To understand individual and family deductibles, you’ll first need to understand how insurance deductibles work. Your deductible is the amount you will pay out of pocket before your insurance coverage benefits kick in. For example, if you have a plan with a $500 deductible that you haven't paid and you’re having a surgery, you’ll be responsible for the initial $500 of the surgery, or the amount of your deductible that is unpaid. Once your deductible is met, your insurance will cover qualified treatments at their coinsurance rate. For instance, if your insurance coinsurance is 80 percent, for your surgery you’ll pay the first $500, then 20 percent of the remaining bills.
Most medical insurance plans specify an individual deductible. This is the amount that you must meet out of pocket for the insurance company to start covering treatment. That said, on a family plan, an individual deductible applies only to the person who is receiving the treatment. Let’s say you're on a family plan with your parents and siblings, and your plan has both a family deductible along with individual deductibles. When you see a doctor and pay for the office visit, that goes toward your individual deductible.
Along with individual deductibles, many family plans also include a family deductible. The family deductible can vary depending on your plan, but is often about the sum of two individual deductibles. The nice part of a family deductible is that individual deductibles paid are applied to the family deductible as well. So if you meet your $500 individual deductible and you have a $1,000 family deductible, you’ve already contributed half of the required funds. Once your family deductible is met, full plan benefits kick in for every member of your family, regardless of whether each member has met his individual deductible.

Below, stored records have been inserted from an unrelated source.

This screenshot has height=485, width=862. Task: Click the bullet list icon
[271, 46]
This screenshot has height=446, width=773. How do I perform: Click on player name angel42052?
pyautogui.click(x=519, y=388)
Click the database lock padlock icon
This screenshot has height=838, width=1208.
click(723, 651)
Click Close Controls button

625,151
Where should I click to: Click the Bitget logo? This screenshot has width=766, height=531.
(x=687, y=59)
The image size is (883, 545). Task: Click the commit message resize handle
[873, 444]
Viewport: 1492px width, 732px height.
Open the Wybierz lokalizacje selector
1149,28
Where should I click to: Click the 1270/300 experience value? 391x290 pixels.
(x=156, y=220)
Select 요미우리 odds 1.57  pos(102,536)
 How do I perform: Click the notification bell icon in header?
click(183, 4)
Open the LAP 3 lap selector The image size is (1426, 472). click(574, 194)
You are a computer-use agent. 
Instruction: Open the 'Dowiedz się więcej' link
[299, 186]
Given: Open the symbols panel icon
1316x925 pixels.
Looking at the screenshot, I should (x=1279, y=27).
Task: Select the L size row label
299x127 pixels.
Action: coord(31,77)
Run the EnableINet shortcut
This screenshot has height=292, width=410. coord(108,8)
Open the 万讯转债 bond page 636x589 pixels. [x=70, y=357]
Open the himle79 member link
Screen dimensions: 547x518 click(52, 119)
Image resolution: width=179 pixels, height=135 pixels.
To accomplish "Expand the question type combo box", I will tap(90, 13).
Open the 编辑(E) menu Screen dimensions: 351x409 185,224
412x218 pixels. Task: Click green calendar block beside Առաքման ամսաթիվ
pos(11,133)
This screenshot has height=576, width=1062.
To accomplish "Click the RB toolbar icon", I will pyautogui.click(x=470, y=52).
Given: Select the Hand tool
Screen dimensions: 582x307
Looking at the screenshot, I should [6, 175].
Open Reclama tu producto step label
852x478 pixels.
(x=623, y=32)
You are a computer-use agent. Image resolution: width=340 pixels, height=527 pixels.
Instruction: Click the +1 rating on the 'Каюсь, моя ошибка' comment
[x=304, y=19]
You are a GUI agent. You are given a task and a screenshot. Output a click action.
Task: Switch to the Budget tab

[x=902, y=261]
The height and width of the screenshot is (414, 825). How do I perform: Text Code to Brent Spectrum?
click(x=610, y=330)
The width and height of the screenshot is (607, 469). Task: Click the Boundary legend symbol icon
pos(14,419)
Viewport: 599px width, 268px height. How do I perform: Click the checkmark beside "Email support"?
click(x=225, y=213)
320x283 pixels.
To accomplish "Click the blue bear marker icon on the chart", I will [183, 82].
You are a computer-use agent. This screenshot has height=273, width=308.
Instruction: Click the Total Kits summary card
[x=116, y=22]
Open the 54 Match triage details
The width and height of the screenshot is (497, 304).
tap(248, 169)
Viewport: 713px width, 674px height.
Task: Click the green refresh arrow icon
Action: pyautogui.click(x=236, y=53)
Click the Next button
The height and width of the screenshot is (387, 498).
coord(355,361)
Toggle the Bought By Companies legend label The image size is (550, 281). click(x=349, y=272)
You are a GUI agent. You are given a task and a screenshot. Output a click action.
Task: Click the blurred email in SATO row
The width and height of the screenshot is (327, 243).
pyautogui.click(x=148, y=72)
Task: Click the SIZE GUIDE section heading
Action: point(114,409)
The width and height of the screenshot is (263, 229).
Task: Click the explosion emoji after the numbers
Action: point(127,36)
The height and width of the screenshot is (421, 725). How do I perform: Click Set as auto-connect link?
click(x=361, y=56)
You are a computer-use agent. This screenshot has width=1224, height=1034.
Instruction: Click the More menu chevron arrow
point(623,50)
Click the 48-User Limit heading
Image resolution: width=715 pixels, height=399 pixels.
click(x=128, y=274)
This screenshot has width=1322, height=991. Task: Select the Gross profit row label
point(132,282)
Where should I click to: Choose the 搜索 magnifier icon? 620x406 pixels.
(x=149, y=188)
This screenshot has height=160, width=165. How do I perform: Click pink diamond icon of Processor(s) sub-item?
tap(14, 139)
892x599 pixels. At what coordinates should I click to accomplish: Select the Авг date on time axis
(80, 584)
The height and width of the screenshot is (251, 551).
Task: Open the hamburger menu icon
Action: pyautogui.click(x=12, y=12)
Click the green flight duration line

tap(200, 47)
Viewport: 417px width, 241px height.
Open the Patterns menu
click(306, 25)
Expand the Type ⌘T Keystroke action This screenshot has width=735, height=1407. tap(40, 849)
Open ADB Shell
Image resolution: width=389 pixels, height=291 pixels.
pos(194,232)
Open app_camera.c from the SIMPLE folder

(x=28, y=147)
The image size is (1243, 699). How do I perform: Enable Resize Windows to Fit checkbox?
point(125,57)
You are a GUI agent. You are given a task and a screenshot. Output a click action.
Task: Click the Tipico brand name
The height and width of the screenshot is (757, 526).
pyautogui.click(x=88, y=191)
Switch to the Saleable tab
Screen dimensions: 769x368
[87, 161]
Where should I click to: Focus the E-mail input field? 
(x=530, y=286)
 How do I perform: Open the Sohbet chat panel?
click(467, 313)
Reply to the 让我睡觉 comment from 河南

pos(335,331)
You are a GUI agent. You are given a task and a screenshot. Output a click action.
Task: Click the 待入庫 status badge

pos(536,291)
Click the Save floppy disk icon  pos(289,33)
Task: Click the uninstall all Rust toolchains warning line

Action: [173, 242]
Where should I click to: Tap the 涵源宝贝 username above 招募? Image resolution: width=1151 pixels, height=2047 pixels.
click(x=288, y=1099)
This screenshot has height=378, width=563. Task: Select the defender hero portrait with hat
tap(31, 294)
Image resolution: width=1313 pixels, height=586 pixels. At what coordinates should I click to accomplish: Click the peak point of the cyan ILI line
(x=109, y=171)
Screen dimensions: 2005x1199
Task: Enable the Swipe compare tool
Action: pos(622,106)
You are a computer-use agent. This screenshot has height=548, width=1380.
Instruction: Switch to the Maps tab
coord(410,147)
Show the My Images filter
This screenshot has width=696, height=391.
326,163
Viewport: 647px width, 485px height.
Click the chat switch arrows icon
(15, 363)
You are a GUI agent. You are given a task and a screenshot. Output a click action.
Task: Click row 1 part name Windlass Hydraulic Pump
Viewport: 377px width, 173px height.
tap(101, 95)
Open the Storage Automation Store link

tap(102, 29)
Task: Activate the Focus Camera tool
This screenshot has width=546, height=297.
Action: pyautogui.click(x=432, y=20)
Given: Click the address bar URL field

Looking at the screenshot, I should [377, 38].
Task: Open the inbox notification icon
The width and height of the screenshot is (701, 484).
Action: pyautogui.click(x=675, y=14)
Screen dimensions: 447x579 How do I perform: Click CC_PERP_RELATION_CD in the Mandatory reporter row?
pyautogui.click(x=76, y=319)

While your plan likely includes an individual and family deductible, it may also stipulate deductibles for various types of treatment or out-of-network providers. For instance, your plan may include a separate deductible for the emergency room, meaning that you’ll need to meet the deductible amount for your emergency room benefits to kick in, even if you’ve already met your individual deductible. You also may need to reach separate, higher individual and family deductibles if you decide to seek treatment from providers outside your insurance company’s network.